For the 3x3 game, this works reasonably well. For a totally untrained agent (placing digits randomly), here's the distribution of scores over about ~100,000 games:

an untrained agent playing 100,000 3x3 games follows a normal distribution around 50% score

After training the simple q-agent on about 20,000,000 games, here is the resulting distribution playing 100,000 games:

a trained agent playing 100,000 3x3 games averages 90% and gets 100% more than 35% of the time

While this is an impressive result, the resulting policy file is nearly 5 gigabytes, and for that reason I haven't uploaded it or stored it anywhere.

5x5

For the 5x5 game, using simple q-learning is pretty much intractable. There are just far too many state-action pairs to keep track of in a single policy file. It's theoretically doable, but I would need a lot of compute and memory to handle the training. I also think that it would take a few orders of magnitude more than 20,000,000 episodes to achieve a similar result as in the 3x3 case. Here's the distribution of scores of an untrained agent playing about 10,000 5x5 games:

an untrained agent playing 10,000 5x5 games follows a normal distribution around 27% score

Deep Q-learning

Here's where deep q-learning comes into play. The idea is that after training, the neural network can output very similar policies that result from simple q-learning, but without all that memory overhead. This is still a work in progress to find the proper neural network architecture and hyperparameters.

3x3

Guessing a neural network architecture

I started with guessing some architecture and hyperparameters for the neural network, but found that while training, it was totally overfitting, and not learning properly at all. In many cases, the agent would have to fall back to a random action because the action it chose was actually invalid. So essentially, even after training, the agent wasn't much better than a random agent.

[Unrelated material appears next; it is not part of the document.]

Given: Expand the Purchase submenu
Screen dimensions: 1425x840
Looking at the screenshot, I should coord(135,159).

Finding optimal hyperparameters

Luckily, after training a simple q agent to play the 3x3 game, I have nearly 5 gigabytes of objective training data that can be used search for optimal hyperparameters. I "chunked" the 5 gigabytes of training data into 1000 chunks, and using 1% (10 chunks) to run a bayesian optimization algorithm to find optimal hyperparameters for the network. These hyperparameters were much better than my original guess at the network architecture and hyperparameters, though it's still not perfect.

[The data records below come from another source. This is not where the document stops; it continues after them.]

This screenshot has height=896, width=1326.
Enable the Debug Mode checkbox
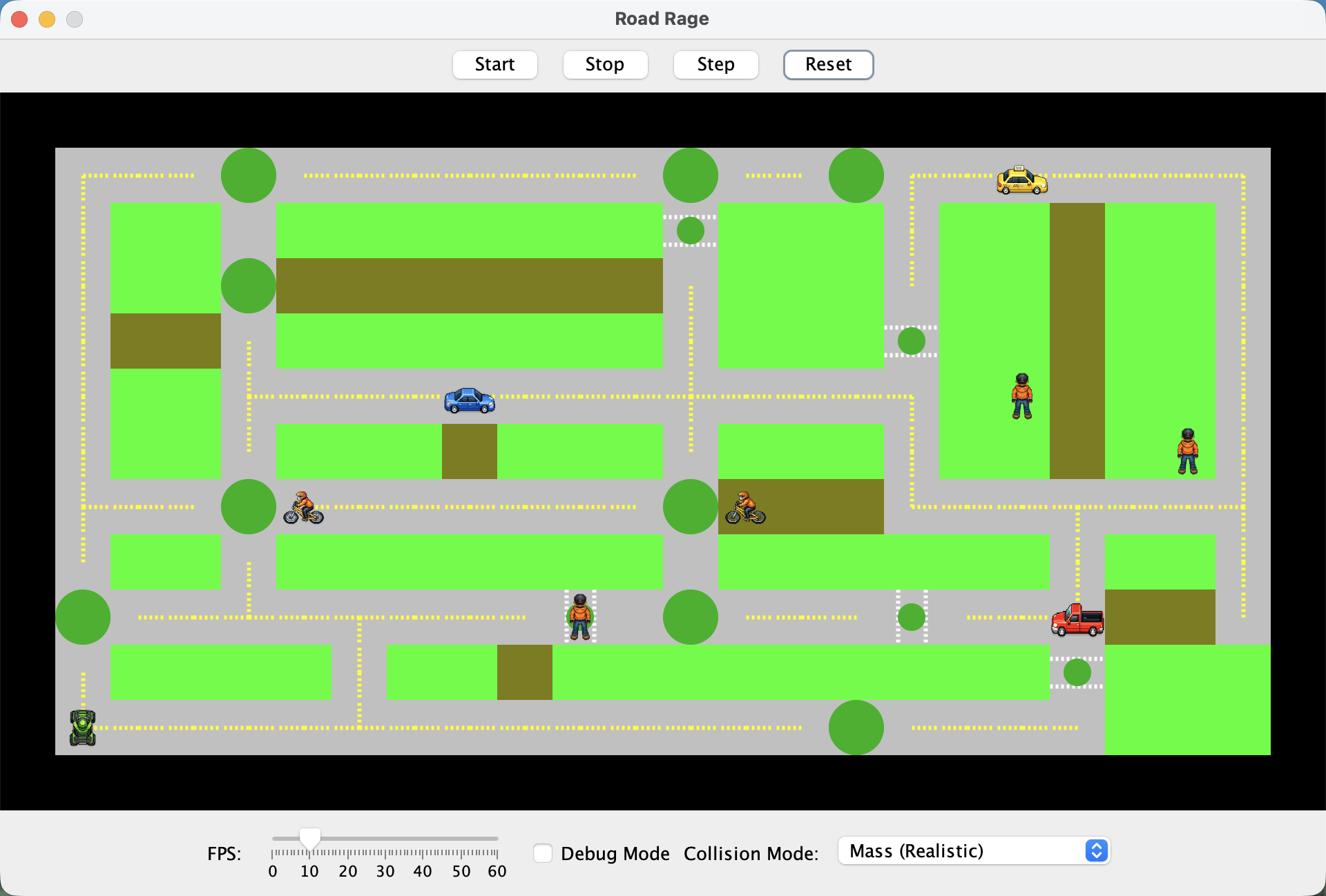tap(543, 853)
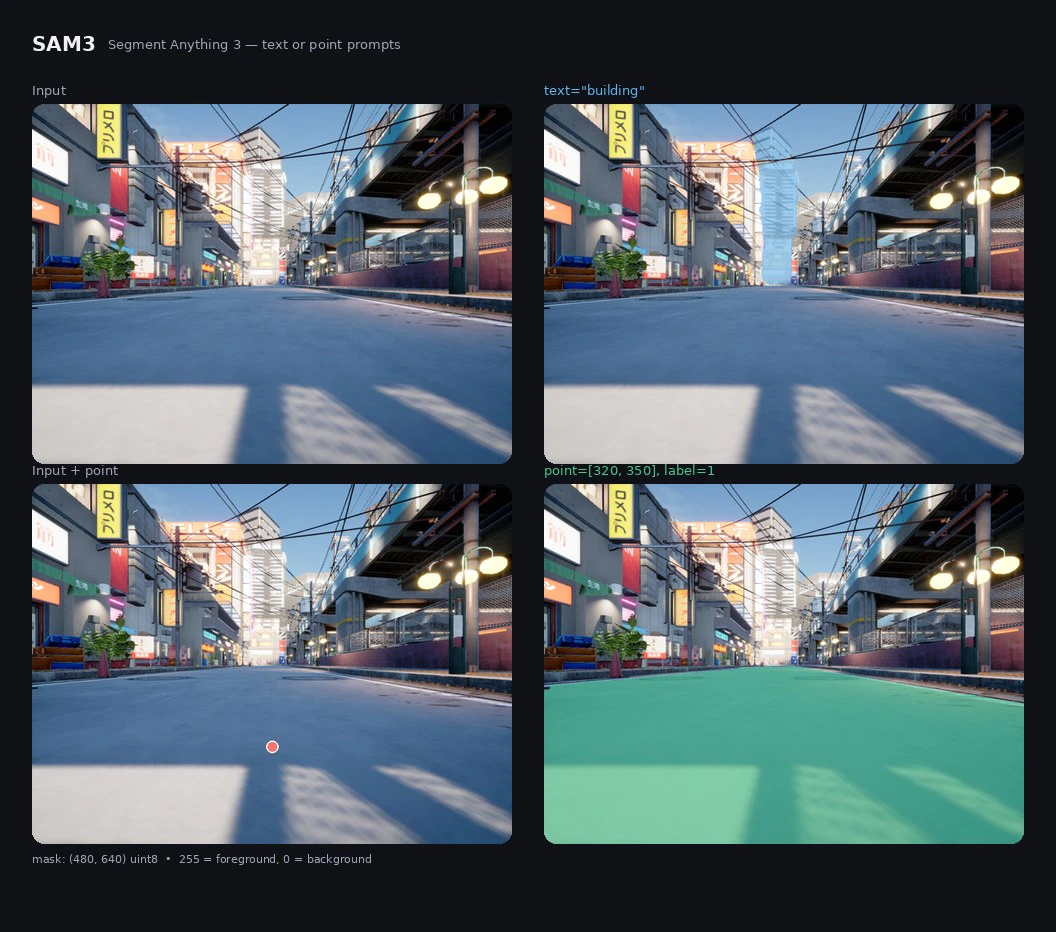The width and height of the screenshot is (1056, 932).
Task: Click the Input image thumbnail
Action: 272,284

For one agent, I took the training data from each of the 1000 chunks, and trained the neural network on each chunk incrementally. Here's the result of that agent playing 10,000 games:

a deep network trained on the chunks of training data, playing 10,000 3x3 games averages 70% score

For another agent, I trained it with the whole set of training data (all 1000 chunks). (However, I ran it through 200 epochs incrementally, by saving the network after 1 epoch for 200 iterations. Training locally isn't very resilient, so there's possibility of it glitching out during training, without saving the neural network weights. I also found that 200 epochs wasn't much better than running it through the recommended 42 epochs.) Here's the result of that agent playing 10,000 games:

a deep network trained on the full set of training data, playing 10,000 3x3 games averages 70% score

Both agents clearly do better (averaging 70% score) than a totally untrained agent (which averages 50% score), though it still fails to live up to the agent trained with the simple q-learning method.

Back to deep Q-learning

The resulting hyperparameters are much more promising, so now I try to use them for the deep q-learning algorithm.